On one hand, last Friday’s US job related data was mixed but it could be argued the readings depicted an economy standing up to the rate hike cycle. However, seeing stronger than expected average hourly earnings probably concerns the Fed while the Fed sees less risk of further tightening because of the overall condition of the US job sector. On the other hand, if one interprets last Friday’s jobs news as positive, the magnitude of the downside action in bonds and notes was undersized and indicative of a lack of bearish resolve.
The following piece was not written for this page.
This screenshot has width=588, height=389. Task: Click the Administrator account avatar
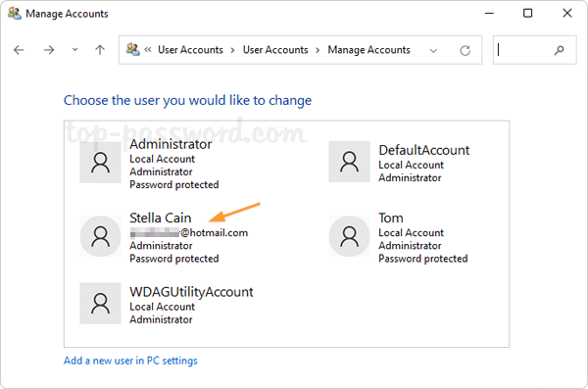pos(101,163)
Despite attempts to recover, the dollar index ultimately posted a fresh new low for the move and preferred the lower end of the trading range for most of last Friday’s trading session. In other words, a better-than-expected nonfarm payroll reading and concerning wage readings were almost totally discounted by the currency markets. However, one could make the argument that the US economy continues to hold up in a fashion that justifies flight to quality money exiting the dollar. While the dollar index has displayed respect for the 104.00 level early this week, the fundamental path of least resistance remains down as the potential reopening of China offsets expanding fear of a recession in Europe.
In fact, the Chinese currency has jumped and has reached the highest levels since mid-September which is a fresh undermine of the US dollar. Despite broadening recession forecasts for Europe, the euro has forged a higher high for the move and the highest trade since the end of June! Even though the Yen has not forged a fresh higher high for the move early today the currency is likely to respect support at Friday’s low. As in other nondollar currencies at the start of this week, the Pound has forged a fresh higher high in the face of disappointing scheduled data.
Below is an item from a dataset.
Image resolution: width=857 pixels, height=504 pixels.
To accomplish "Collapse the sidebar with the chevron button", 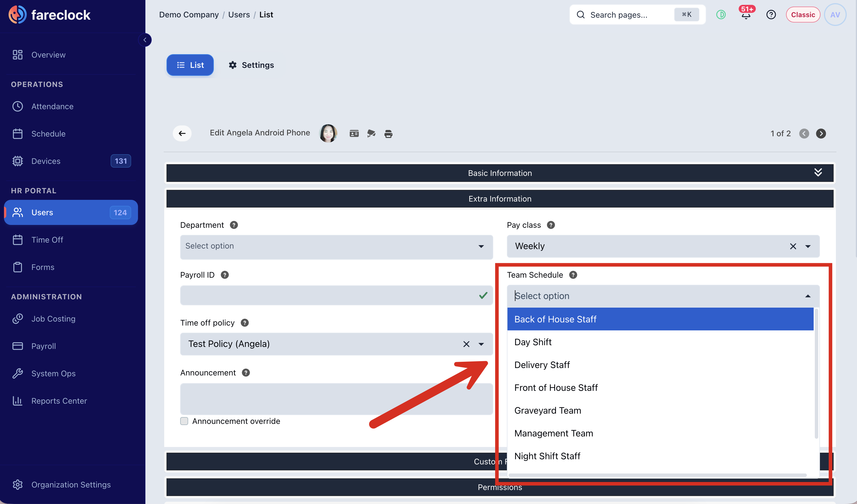I will tap(145, 40).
As expected, the stock markets exhibited significant volatility early last Friday because of the non-farm payrolls report. In fact, given the better-than-expected payroll reading and concerns of wage inflation, treasury could have jumped and in turn could have sparked selling in equities off a slight rekindling of fears of a 75-basis point Fed funds rate later this month. Global equity at the start of this week were mixed with gains posted in Asia from Chinese covid news, but that positive news was offset by losses in Europe off recession fears.
Corporate news for the NASDAQ at the start of the week was mixed with Tesla reporting a 20% reduction in Model-Y output by its Shanghai plant and Twitter shares benefiting from news that both Apple and Amazon would resume advertising on the social media site.
GOLD, SILVER & PLATINUM:
With the dollar showing signs of stabilizing above 104.00 at the start of this week and interest rates tilting higher, a portion of the anticipated lift from news that China may relax Covid restrictions (in its two largest cities) was lost on gold and silver. However, seeing China relax restrictions should support physical commodities worldwide. Fortunately for the bull camp, the net spec and fund long in gold is in the lower 10% of the net spec and fund long positioning since March, but this week’s reading likely dramatically understates the adjusted net spec and fund long present into the high early this week.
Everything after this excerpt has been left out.